Ann had 10 years' experience as an employee relations analyst in Los Angeles when she was downsized; the for profit hospital where she worked was acquired by a national healthcare provider that already had its own trained staff of employment personnel and human resources professionals such as Ann. At first Ann tried to find full time employment similar to her old position. She used up her entire severance package while she pursued leads, networked, and even tried a headhunter or executive search firm without success. Then Ann started attending an outplacement clinic course where she met a wide range of consultants, professionals, executives, and administrators much like herself. Several of them remarked about their positive experiences working temp through a staffing service. So Ann decided this kind of work could help update her resume, provide supplemental income, and possibly connect to a wide pool of coworkers and administrators who could lead to other employment; due to the temporary nature of the work, she would still have the freedom to interview for other job positions. She registered with a professional temp firm and was offered a six month temporary employee relations job assisting the director of a statewide health maintenance organization (HMO).Ann's annual salary at her old job had been $45,000. She used the formula shown in Figure 3.1 to calculate what her annual salary would have been if she had been paid hourly:
$45,000 2080 = $21.63
Ann also now had to pick up her own benefits that her previous employer had provided. If she were to keep her current lifestyle she would need $26.45 an hour based on benefits costing her over 20% of her income. The staffing service offered her $20 per hour. Ann countered with $25, and they compromised with $22.55. Ann had to make some adjustments in her lifestyle. The staffing service did not offer any employee benefits to its temps, so Ann had to pay for them each month out of her own pocket.
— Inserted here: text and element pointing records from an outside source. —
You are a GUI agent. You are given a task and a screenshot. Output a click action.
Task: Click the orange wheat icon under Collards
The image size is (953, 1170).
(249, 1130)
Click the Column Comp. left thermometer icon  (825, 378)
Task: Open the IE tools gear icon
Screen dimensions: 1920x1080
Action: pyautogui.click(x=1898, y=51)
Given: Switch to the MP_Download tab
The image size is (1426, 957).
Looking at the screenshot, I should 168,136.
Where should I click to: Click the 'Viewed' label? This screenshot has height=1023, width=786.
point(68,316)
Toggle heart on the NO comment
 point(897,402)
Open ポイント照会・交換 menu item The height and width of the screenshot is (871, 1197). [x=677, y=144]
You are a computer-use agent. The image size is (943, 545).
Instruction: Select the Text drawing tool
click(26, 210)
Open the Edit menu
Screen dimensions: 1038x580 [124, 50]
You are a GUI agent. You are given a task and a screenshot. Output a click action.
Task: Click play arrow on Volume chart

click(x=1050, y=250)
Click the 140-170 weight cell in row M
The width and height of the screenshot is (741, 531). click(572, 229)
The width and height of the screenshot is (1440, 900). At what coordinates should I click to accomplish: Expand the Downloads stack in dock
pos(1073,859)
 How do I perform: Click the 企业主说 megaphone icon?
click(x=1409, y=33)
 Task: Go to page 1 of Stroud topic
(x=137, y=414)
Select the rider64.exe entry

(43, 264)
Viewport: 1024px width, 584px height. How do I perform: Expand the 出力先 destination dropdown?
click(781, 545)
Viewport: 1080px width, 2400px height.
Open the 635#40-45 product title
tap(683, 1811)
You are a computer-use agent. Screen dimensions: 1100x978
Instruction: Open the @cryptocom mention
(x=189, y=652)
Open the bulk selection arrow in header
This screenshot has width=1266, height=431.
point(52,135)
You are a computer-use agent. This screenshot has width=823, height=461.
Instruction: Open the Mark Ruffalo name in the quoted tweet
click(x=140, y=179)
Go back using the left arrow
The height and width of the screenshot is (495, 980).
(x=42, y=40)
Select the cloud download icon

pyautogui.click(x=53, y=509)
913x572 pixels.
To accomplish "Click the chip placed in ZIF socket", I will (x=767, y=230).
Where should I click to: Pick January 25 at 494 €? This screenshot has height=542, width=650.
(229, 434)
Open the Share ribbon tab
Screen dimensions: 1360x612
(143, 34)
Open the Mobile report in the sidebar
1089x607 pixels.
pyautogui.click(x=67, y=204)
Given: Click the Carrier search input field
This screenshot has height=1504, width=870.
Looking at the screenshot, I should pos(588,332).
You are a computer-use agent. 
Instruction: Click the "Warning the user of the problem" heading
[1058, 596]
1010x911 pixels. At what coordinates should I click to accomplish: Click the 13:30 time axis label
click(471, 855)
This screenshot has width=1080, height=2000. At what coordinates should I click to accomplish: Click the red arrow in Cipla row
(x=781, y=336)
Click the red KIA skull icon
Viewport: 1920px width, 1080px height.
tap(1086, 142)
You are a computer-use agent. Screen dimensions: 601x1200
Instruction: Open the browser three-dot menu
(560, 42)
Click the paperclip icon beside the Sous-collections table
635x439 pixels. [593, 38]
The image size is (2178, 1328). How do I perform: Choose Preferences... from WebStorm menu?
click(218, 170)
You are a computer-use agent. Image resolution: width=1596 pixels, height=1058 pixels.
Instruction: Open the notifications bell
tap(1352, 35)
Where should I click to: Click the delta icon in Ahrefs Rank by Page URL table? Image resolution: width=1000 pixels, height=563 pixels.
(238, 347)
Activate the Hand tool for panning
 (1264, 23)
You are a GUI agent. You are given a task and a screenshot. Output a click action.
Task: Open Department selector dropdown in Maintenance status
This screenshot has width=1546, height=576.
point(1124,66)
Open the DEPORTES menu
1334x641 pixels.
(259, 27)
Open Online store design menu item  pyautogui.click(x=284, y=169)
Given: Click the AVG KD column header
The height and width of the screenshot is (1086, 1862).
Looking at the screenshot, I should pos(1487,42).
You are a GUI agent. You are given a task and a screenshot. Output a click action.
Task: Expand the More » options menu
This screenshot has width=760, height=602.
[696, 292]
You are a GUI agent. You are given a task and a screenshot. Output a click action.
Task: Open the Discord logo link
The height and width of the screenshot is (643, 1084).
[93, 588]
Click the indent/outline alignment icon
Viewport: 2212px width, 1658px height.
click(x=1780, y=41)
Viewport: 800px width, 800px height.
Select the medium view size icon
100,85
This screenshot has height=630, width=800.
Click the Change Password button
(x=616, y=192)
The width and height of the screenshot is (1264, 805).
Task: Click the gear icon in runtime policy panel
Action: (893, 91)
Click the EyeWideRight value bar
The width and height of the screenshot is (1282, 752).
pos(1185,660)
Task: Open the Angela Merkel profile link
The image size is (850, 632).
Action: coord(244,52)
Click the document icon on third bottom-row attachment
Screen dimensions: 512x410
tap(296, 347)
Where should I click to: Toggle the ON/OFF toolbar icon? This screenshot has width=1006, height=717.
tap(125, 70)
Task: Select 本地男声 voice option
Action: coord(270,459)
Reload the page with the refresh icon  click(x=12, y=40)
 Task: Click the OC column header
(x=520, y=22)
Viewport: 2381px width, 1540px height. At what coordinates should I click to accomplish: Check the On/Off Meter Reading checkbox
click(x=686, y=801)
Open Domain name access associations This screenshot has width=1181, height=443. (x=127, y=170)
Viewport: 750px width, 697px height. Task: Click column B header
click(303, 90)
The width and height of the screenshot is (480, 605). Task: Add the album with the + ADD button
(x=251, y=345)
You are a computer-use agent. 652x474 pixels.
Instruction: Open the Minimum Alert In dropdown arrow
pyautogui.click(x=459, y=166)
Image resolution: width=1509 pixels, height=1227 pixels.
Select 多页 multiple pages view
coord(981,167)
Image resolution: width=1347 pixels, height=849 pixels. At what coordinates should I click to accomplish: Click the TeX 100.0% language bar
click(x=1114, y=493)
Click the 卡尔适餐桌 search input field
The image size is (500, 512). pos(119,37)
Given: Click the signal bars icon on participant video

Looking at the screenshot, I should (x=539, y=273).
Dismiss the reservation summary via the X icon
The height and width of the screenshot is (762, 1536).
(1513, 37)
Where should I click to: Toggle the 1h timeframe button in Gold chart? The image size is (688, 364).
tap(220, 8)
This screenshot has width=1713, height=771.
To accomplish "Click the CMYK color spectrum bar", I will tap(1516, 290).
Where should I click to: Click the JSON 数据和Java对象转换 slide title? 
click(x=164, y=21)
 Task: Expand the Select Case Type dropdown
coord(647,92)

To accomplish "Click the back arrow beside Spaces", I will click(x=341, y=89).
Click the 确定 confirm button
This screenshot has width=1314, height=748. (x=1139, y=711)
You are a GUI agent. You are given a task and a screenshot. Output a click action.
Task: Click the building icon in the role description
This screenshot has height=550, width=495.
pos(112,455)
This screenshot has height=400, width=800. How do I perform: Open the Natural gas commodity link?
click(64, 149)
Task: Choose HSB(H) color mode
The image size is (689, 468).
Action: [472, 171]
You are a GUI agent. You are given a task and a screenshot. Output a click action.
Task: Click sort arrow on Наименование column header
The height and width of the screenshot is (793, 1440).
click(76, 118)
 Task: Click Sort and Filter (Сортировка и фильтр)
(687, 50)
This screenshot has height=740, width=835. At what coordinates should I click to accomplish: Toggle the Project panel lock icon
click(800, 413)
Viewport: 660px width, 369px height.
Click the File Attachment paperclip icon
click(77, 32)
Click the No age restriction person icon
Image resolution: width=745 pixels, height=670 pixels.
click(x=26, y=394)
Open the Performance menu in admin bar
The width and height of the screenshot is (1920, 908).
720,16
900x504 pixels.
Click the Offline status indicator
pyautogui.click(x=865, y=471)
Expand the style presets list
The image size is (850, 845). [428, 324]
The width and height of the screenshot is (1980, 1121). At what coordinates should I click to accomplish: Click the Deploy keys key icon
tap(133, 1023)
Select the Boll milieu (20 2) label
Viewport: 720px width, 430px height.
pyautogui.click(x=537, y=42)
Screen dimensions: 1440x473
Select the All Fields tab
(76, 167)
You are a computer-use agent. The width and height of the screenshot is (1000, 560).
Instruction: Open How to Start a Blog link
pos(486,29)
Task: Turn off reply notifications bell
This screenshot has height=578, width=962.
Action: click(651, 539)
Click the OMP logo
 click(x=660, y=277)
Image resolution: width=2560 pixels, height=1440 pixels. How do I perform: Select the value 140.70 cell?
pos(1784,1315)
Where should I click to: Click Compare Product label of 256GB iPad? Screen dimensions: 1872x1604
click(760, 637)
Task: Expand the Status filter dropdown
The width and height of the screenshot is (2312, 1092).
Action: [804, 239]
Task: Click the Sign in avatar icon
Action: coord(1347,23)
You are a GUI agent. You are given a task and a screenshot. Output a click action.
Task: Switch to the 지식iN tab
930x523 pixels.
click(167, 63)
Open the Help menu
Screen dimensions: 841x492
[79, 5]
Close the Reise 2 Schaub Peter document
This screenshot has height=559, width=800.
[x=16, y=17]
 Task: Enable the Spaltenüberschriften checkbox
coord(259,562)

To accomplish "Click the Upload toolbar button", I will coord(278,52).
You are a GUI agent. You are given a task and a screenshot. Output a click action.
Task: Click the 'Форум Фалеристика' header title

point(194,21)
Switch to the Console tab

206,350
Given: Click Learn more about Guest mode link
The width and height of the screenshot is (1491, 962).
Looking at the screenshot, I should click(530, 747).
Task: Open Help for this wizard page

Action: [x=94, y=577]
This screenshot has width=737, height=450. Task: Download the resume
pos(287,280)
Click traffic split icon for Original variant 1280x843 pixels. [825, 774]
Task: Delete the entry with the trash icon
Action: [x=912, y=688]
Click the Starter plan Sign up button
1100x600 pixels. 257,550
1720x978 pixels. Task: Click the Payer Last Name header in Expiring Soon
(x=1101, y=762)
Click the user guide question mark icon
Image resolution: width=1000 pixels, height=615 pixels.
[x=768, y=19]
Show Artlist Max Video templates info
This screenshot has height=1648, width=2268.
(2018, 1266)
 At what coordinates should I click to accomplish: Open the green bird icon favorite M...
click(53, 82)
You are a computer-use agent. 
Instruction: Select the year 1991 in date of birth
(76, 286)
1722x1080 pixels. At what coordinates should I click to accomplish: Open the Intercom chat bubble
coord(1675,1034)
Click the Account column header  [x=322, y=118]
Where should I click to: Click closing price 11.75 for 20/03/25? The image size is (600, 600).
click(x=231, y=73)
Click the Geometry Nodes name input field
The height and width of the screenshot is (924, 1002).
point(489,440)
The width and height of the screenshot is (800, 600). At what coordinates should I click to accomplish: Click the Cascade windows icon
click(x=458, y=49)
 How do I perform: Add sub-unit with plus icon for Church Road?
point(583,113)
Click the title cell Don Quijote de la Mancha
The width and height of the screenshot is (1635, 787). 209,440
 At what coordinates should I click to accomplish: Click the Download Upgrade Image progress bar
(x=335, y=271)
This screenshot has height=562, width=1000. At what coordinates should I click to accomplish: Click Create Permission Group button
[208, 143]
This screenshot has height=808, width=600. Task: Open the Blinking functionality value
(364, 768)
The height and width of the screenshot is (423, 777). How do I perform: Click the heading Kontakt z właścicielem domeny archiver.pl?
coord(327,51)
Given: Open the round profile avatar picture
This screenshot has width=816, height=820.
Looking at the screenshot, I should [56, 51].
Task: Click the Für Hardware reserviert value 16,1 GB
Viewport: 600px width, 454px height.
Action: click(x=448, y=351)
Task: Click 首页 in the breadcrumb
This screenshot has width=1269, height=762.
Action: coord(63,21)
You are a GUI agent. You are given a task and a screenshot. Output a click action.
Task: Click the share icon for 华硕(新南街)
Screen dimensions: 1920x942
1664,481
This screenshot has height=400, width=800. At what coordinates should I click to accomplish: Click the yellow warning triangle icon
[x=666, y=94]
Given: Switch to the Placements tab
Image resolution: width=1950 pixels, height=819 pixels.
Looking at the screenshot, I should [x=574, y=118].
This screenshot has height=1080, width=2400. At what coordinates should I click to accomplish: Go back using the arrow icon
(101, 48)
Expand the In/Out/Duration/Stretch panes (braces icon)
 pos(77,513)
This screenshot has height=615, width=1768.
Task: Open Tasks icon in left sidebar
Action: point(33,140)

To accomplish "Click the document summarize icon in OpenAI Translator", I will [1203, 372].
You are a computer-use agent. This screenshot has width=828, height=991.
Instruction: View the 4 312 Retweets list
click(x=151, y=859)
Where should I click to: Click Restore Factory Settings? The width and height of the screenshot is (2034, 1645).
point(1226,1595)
Bureau of Labor Statistics Salary Survey
According to the most current information provided by the U.S. Department of Labor Bureau of Labor Statistics, the average hourly earnings for American temporary professionals range up to $43.05 per hour, depending on field of work. Figure 3.2 lists some average hourly salary rates. These average salaries, for the most part, may have increased by a factor of 4% to 7% since the Bureau of Labor Statistics completed their last study.
Notice then that a professional, executive, or administrative temp who registers with a staffing service and works half a year (1040 hours) on a placement could earn anywhere from $11,000 to $45,000 for only six months' work. For a new entrant to the professional or technical labor force seeking experience and employment, or for someone like Ann who needs to support herself after a corporate downsizing, temping with a staffing service provides an income base plus flexibility and work experience.